Travel Nurse Contracts.
Travel nursing is the highest-paying nursing arrangement in America — and the most complicated for underwriting. A traveler typically works 13-week assignments at multiple hospitals, often across multiple states, with W-2 income, tax-free stipend income, and per-diem allowances all mixed together.
The qualifying approach: document the contract history (last 24 months of assignments), separate W-2 wages from the tax-free stipend (which doesn't count for DTI), and demonstrate continuance of the traveler lifestyle through current contract + signed pending contracts. We work with the agency directly to gather employment verification when needed. Most retail lenders simply refuse traveler files — we close them.
Shift Differential & Holiday Pay.
Night differential (typically 10-15%), weekend differential (10-20%), holiday pay (1.5-2× base), and on-call pay all add meaningful income for nurses working non-standard schedules. The treatment: documented through payroll history, qualifying as variable income with 24-month averaging. For nurses on steady night shift, the differential is effectively base pay.
Resident & Fellow Income.
Medical residents and fellows present a unique underwriting picture: relatively low current salary ($60K-$70K typical), strong future earning potential, and an employment history that's heavy on education but light on years-at-current-job. The solution: physician loan programs.

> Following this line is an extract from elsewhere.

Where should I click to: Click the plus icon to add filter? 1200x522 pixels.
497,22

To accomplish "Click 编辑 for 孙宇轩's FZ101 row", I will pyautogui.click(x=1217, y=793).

Most major lenders offer physician loans (sometimes called "doctor loans") that:
- Allow up to 100% financing (no PMI) with strong credit
- Use the future employment contract as qualifying income (residents starting a $250K attending position can qualify on that figure 60-90 days before the start date)
- Exclude student loan debt from DTI in some configurations (or use income-driven repayment minimum)
We have direct relationships with the lenders running the most generous physician loan programs and place these files routinely.
Sign-On Bonuses.
Healthcare sign-on bonuses are common — often $10,000-$30,000 for nurses, more for specialized clinicians. Underwriting treatment: typically not counted as recurring income (it's one-time), but the offer letter and bonus amount help establish income stability. We don't pad files with sign-on bonus dollars that won't survive a re-pull.
1099 Healthcare Income (Locum Tenens & Independent Contractors).
Physicians working locum tenens, NPs and PAs in independent practice, and contracted nurses (less common but real) earn 1099 income that requires self-employment underwriting. Two years of tax returns are typically required; we can also structure these files as bank-statement loans through our Non-QM programs when traditional documentation comes up short.